There are institutional theories in many disciplines. These institutional theories explain how organizational or social structures and processes acquire meaning and continuity beyond their technical goals (Suddaby, 2010). In this chapter, the application of institutional theory is extended to financial inclusion. The institutional theory itself is concerned with the processes by which formal and informal structures, including schemes, rules, norms, and routines, become established as authoritative guidelines for social behavior (Suddaby, 2010; Munir, 2015; Willmott, 2015; Peters, 2022). The institutional theory explains how structures are created, diffused, adopted, adapted, and how they fall into decline and disuse over time (Scott, 2005). Understanding financial inclusion in the context of formal and informal institutions is important because institutional factors such as enduring rules, practices, laws, and structures can influence people’s decision making and also influence how they engage with formal financial services. It can influence people's decisions on how to access formal financial services, and it can have positive or negative implications for the level of financial inclusion in society.

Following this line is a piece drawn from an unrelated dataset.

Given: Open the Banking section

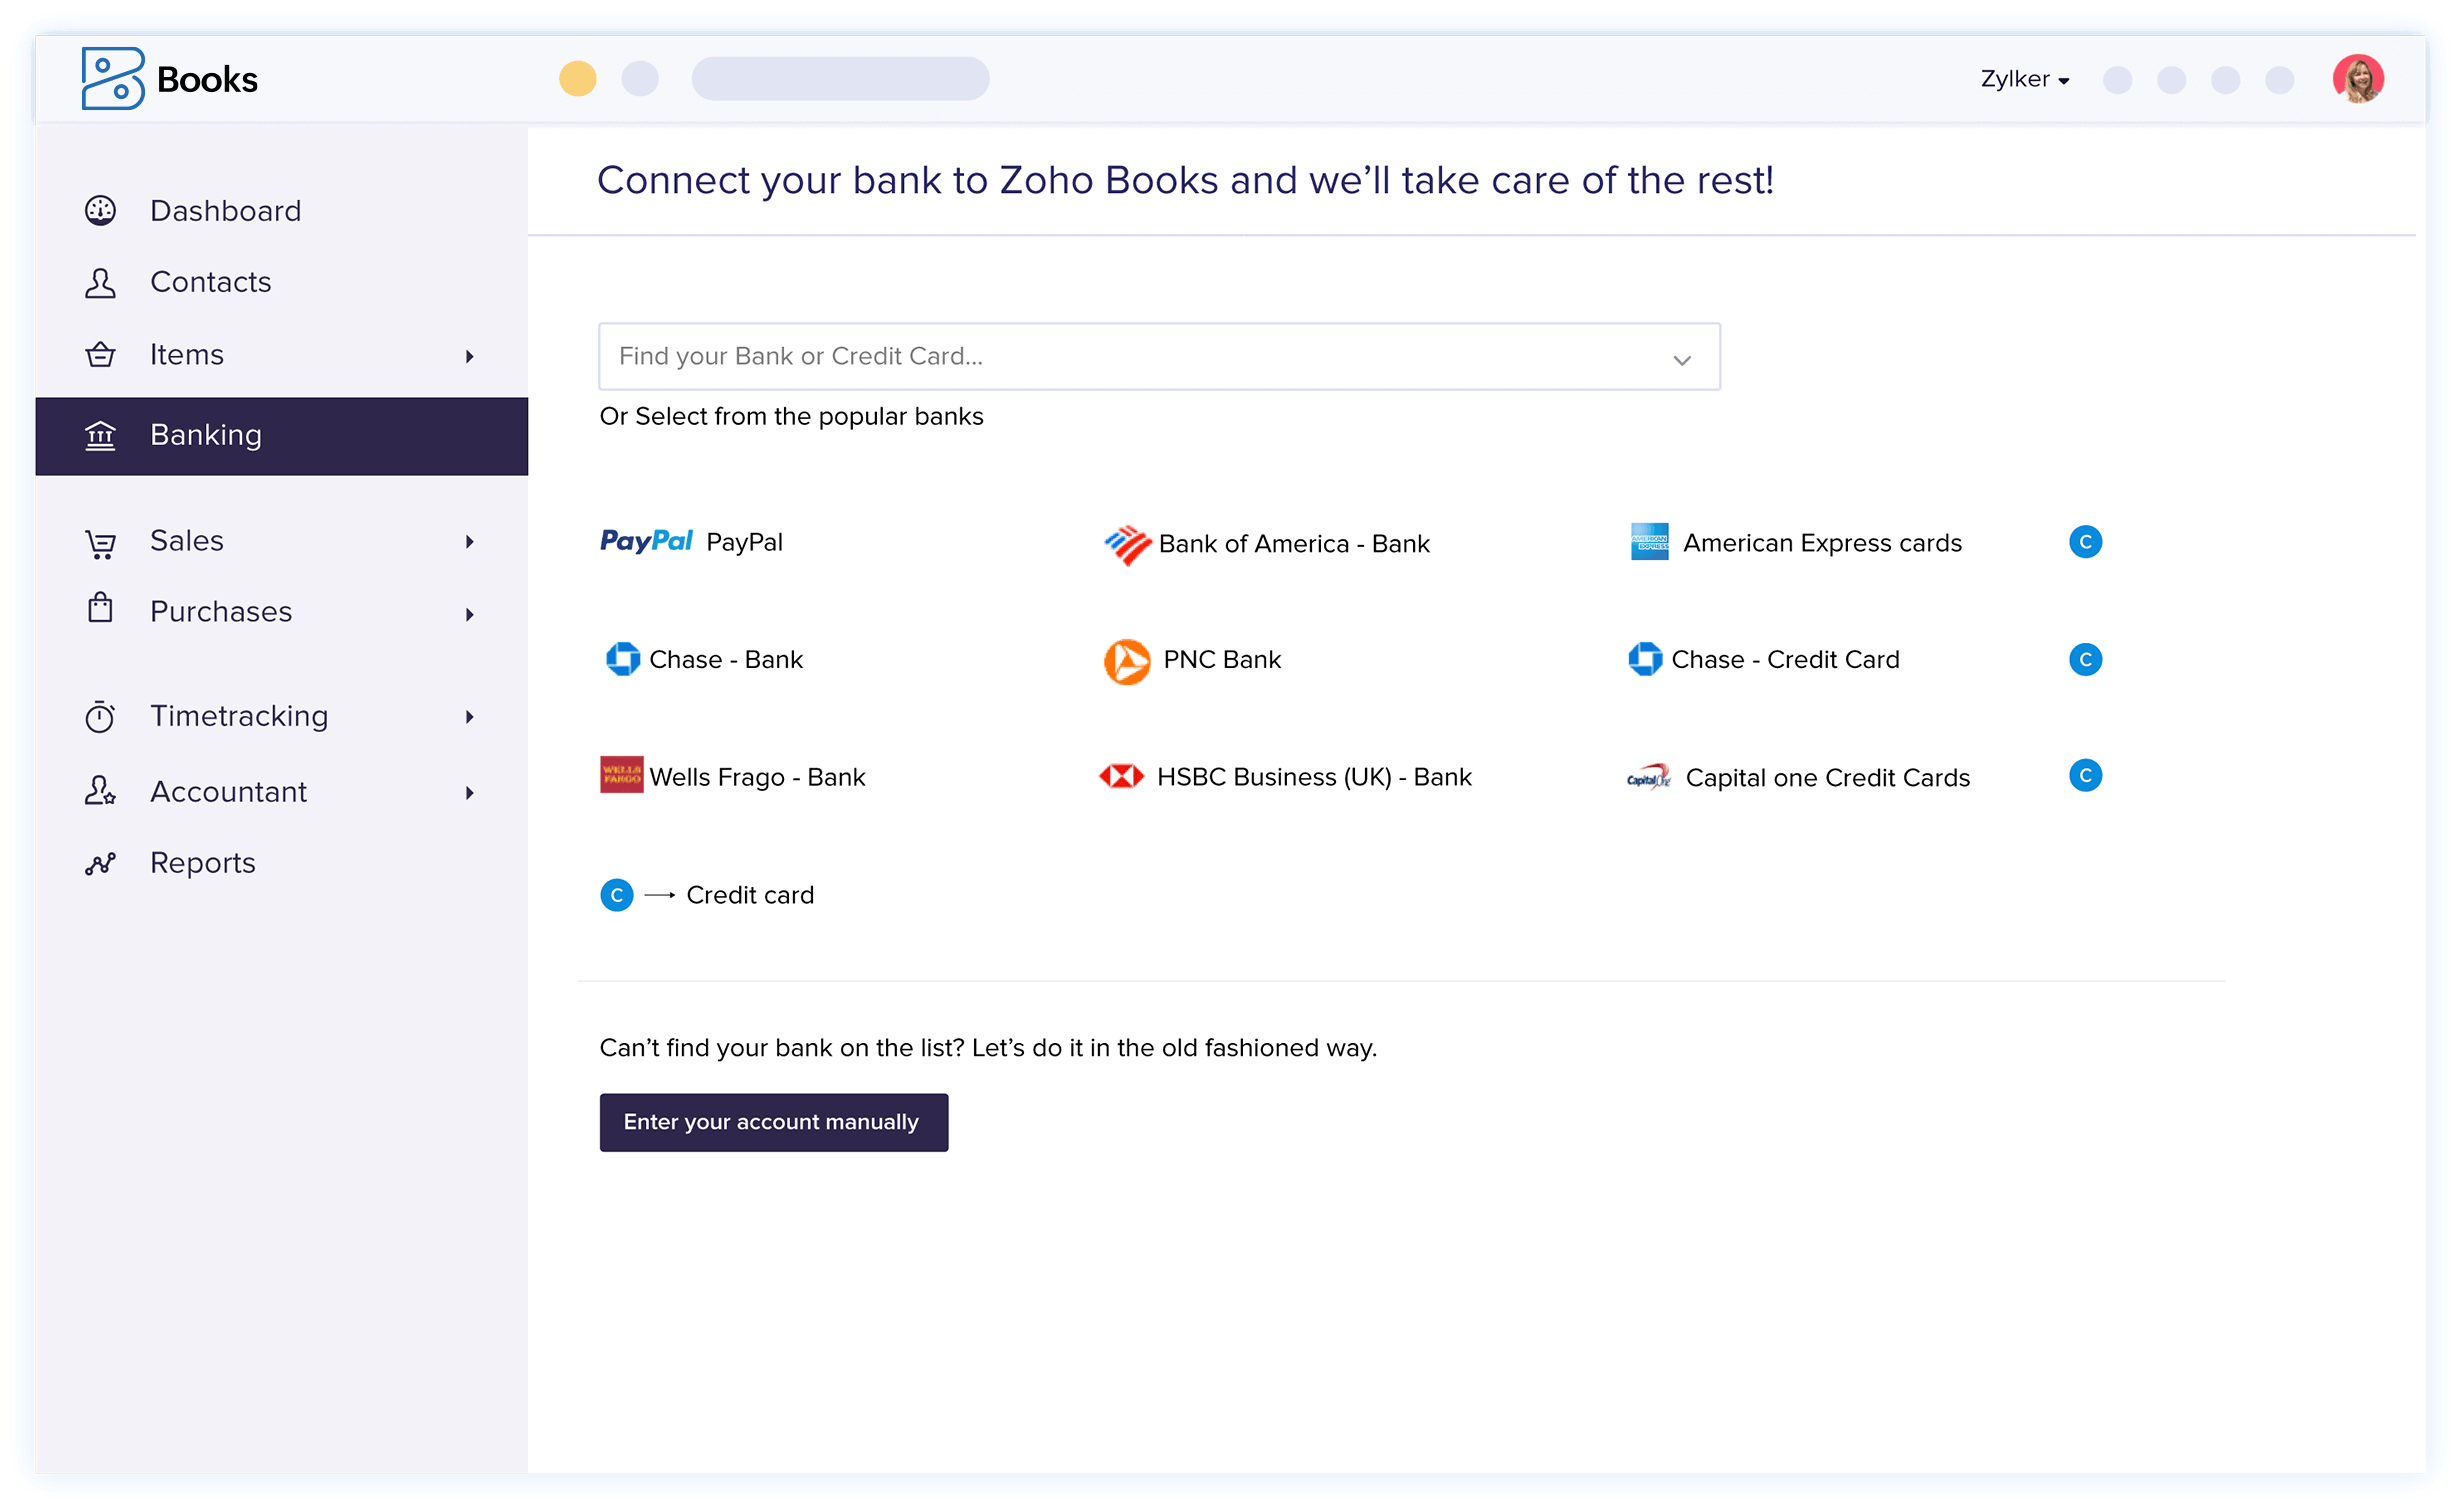Looking at the screenshot, I should click(206, 435).
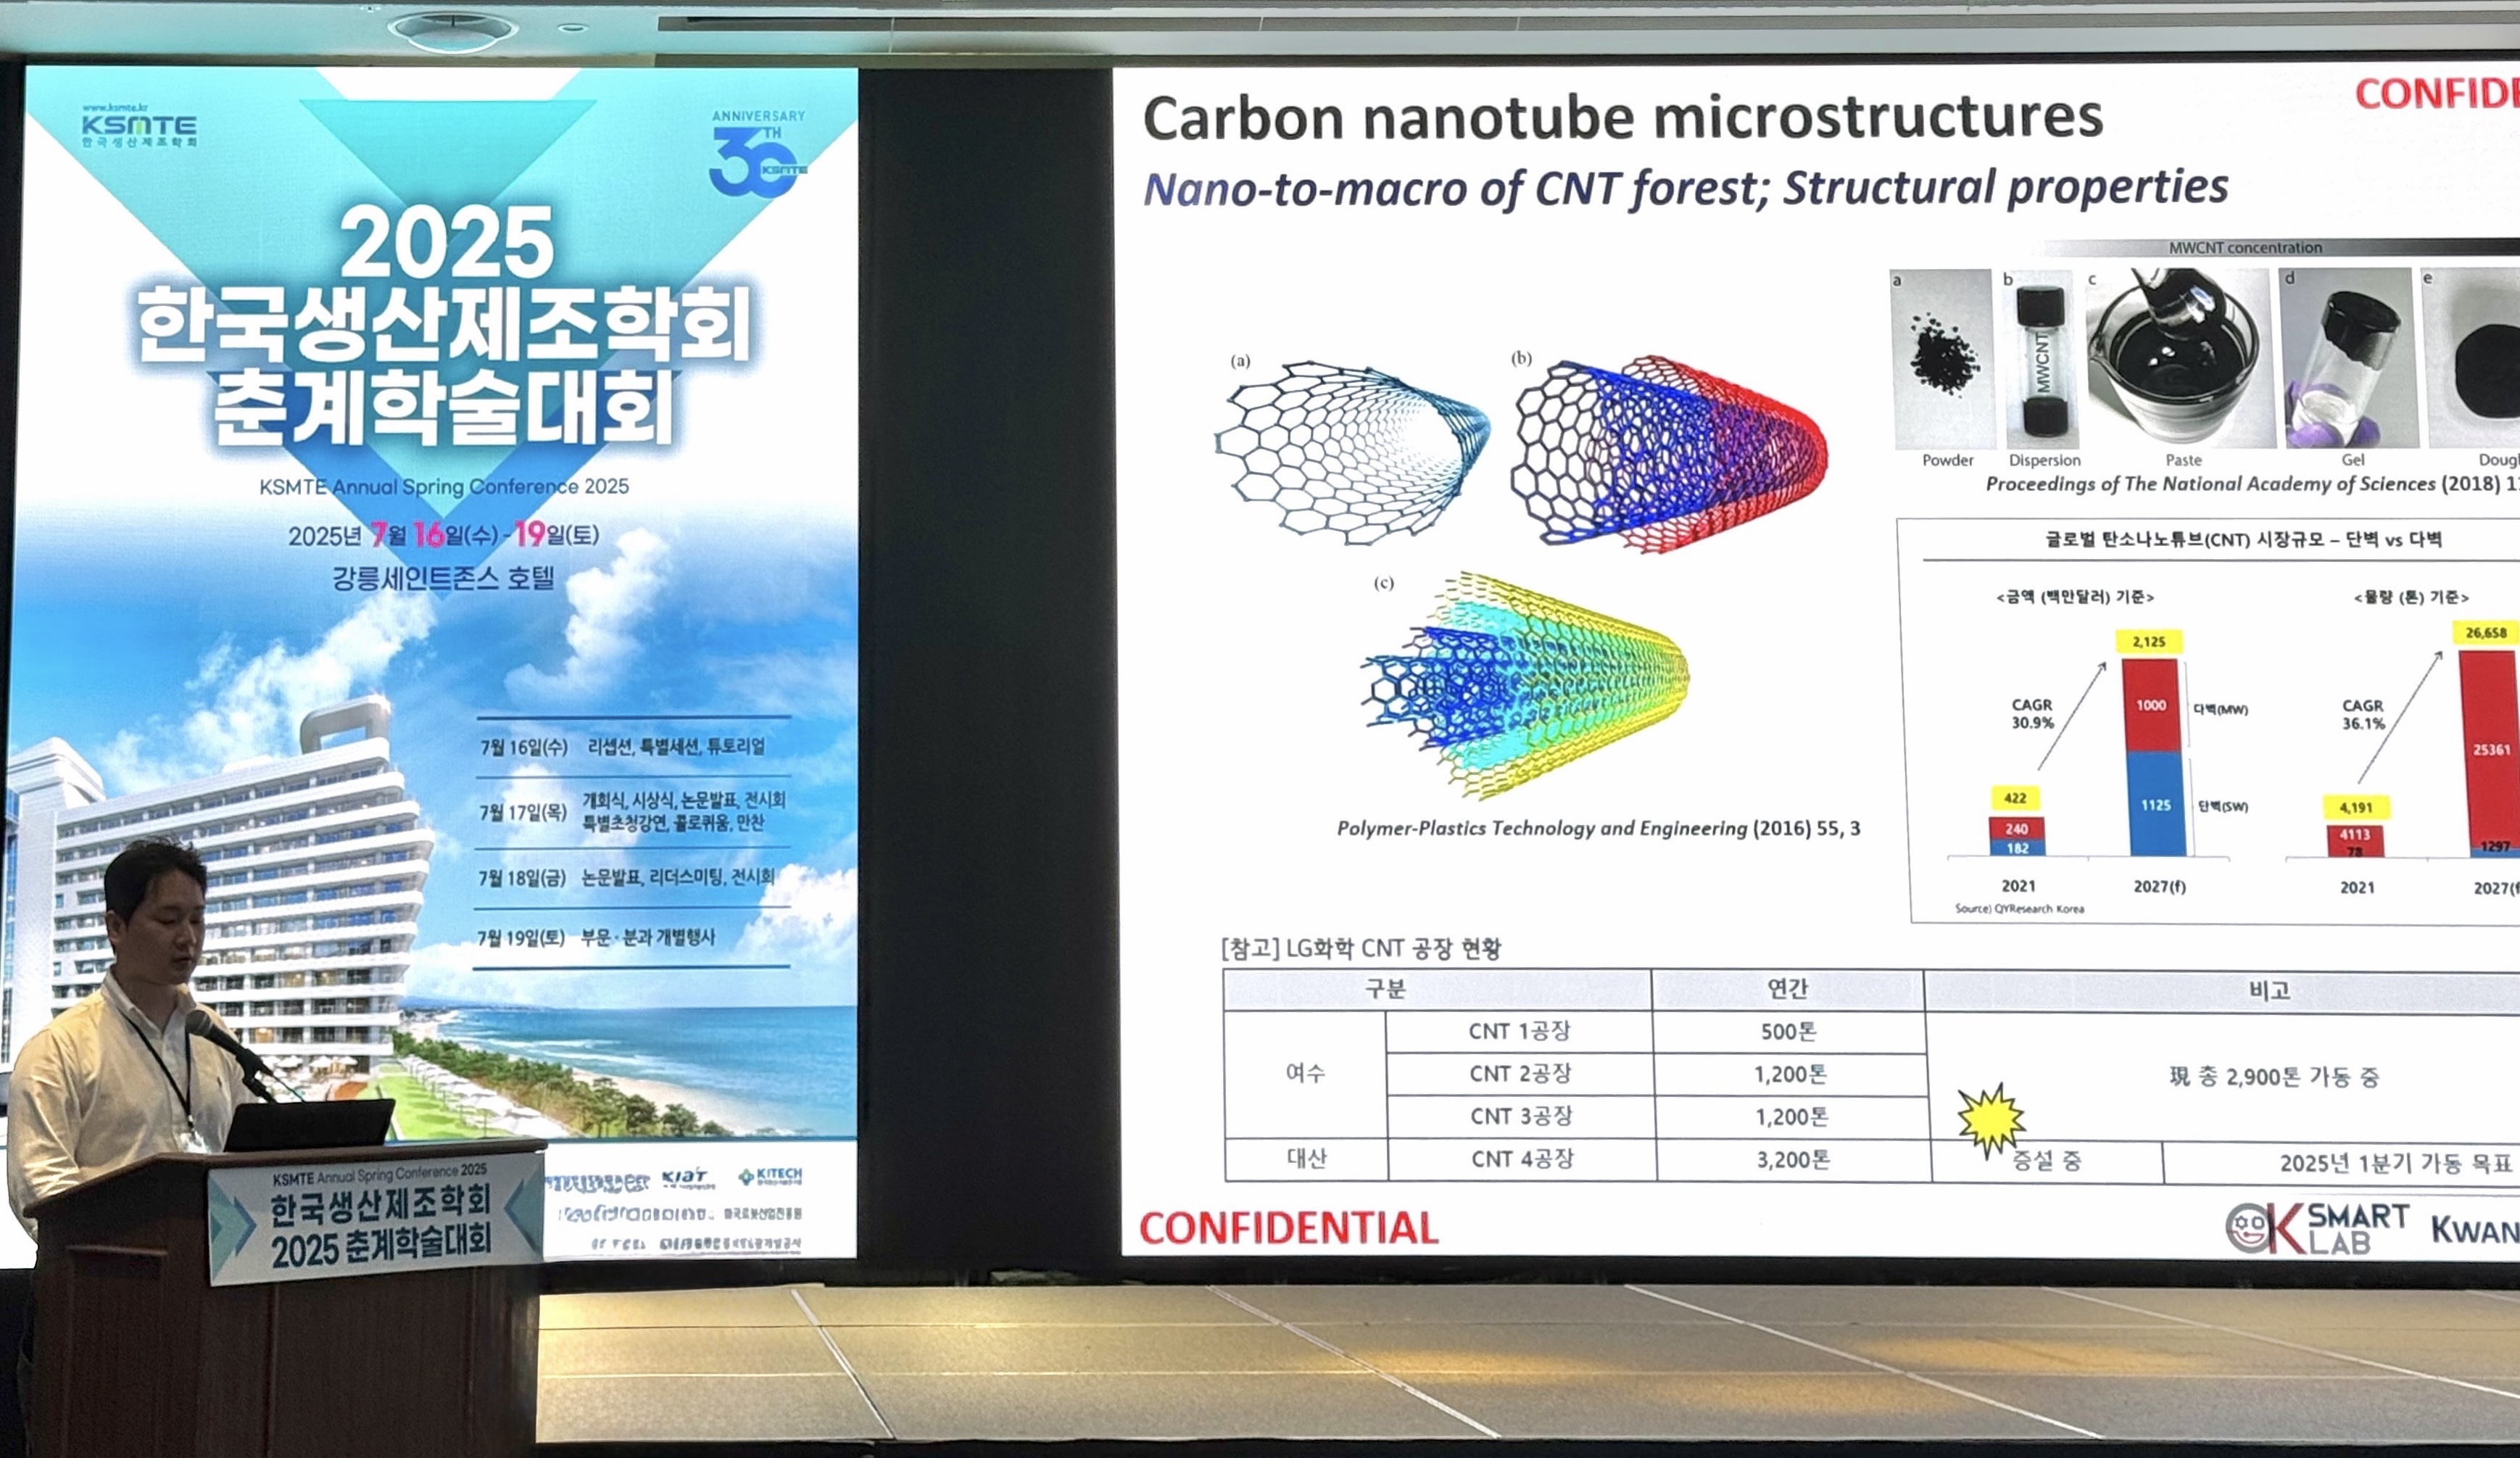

In the literature, there has been much emphasis on the effect of institutional quality on the level of financial inclusion (e.g. Ali et al, 2021; Xu, 2020; Evans, 2018; Lashitew et al, 2019; Nguyen and Ha, 2021; Anthony-Orji et al, 2019; Nkoa and Song, 2020; Ouechtati, 2022; Kebede et al, 2021; Kwenda and Chinoda, 2019; Aracil et al, 2022; and Eldomiaty et al, 2020). These studies control for the effect of institutional quality on the level of financial inclusion. The emphasis on institutional quality as a control variable in financial inclusion empirical research reflects the need for independent formal institutions that can enforce rules without fear and carry out their duties fairly and with appropriate legal powers to sanction rule-breakers, in promoting financial inclusion. Other studies such as Muriu (2020) show that institutions such as rule of law are crucial in enhancing financial inclusion in sub-Sahara Africa (SSA). Berk Saydaliyev, Chin, and Oskenbayev (2020) found that remittances that increase financial inclusion are associated with better institutional quality, and the effect of remittances on financial inclusion is conditional upon individuals' perception of the institutions. Lachebeb et al (2021) show that better quality political institutions leads to a higher degree of financial inclusion. Ajide et al (2022) show that institutional governance indicators complement financial inclusion in reducing the constraints on financial access for the poor.